7th Circuit: Statute citation not required to revoke supervised release

A South Bend man whose supervised release on a federal firearms conviction was revoked after he was accused of assaulting a woman wasn’t deprived due process, the 7th Circuit Court of Appeals ruled Wednesday.

The panel affirmed the revocation of supervised release issued by Judge Robert L. Miller of the U.S. District Court for the Northern District of Indiana, South Bend Division. Lee pleaded guilty in September 2009 to possession of a firearm in furtherance of a drug trafficking crime. When he was freed from prison in August 2013, a term of his supervised release was that he commit no other crimes.

Lee was arrested and charged with domestic battery and battery in April 2014, after his girlfriend told police and doctors at a hospital that Lee had hit her with a small baseball bat. The girlfriend recanted her earlier statements during a revocation hearing, but the court relied on her prior statements, revoking Lee’s suspended supervised release and imposing a four-year prison term.

“Lee now argues that he was denied due process under both the Fifth Amendment and Federal Rule of Criminal Procedure 32.1 because he did not receive adequate written notice of the precise crime that ultimately led to the revocation,” Chief Judge Diane Wood wrote for the panel in United States of America v. Robert L. Lee, 14-2010.

“Lee asks us to adopt a per se rule that only the citation to a specific statute will suffice to provide written notice of the alleged violation. Only the Ninth Circuit has gone this far. We are not persuaded that either the criminal rules or the Constitution requires this approach, and so we decline the invitation to abandon our own more flexible practice and join the Ninth Circuit.”

Pixel coordinate grounding data:
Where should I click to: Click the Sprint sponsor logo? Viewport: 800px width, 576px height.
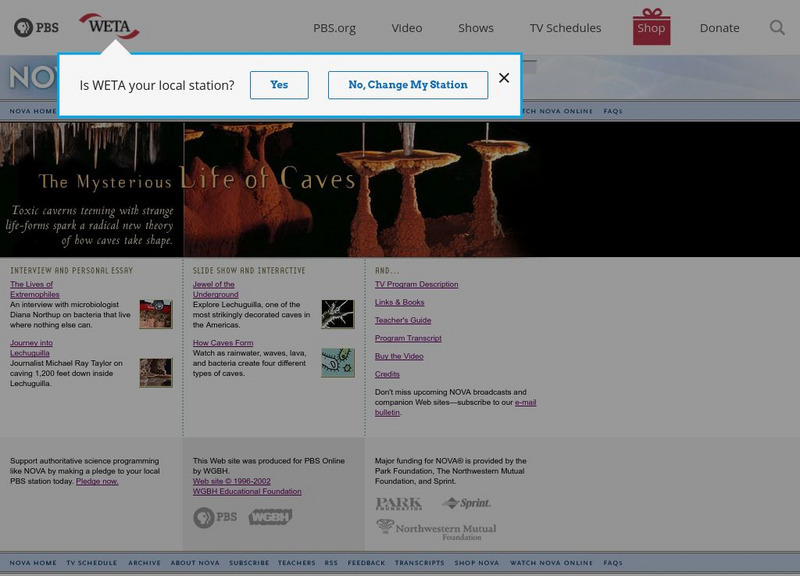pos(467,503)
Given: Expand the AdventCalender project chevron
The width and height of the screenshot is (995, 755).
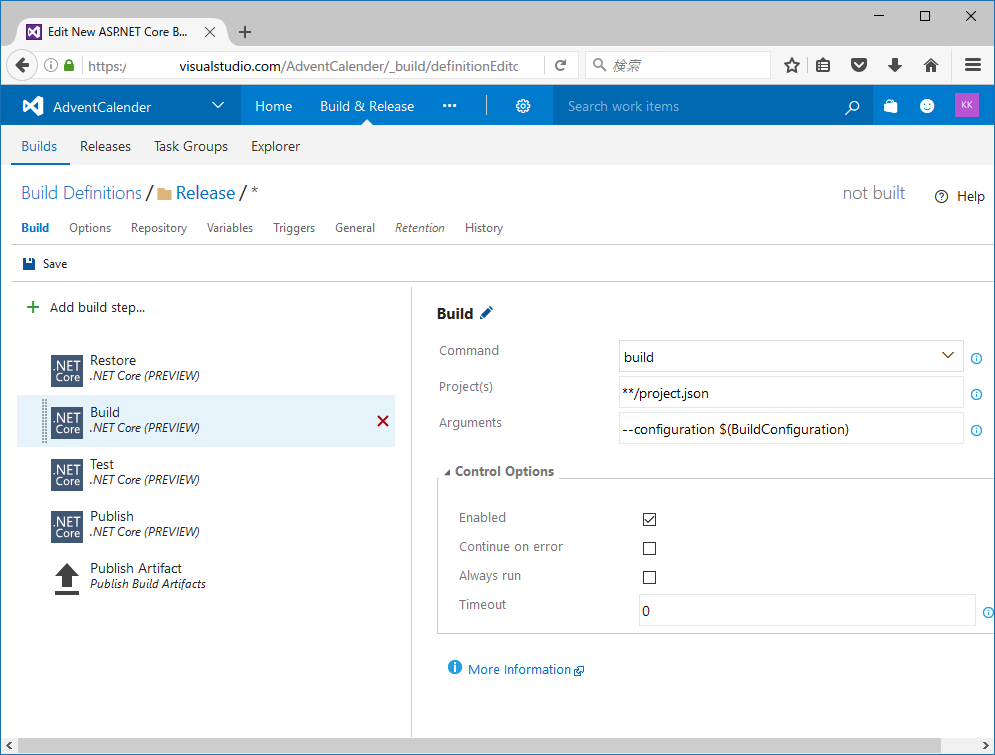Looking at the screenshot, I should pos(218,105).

[TASK DIRECTIONS]
Translate this sentence from the 7th Circuit ruling article into Spanish: "Lee pleaded guilty in September 2009 to possession of a firearm in furtherance of a drug trafficking crime."

[EXPECTED ANSWER]
Lee se declaró culpable en septiembre de 2009 de posesión de un arma de fuego en promoción de un delito de tráfico de drogas.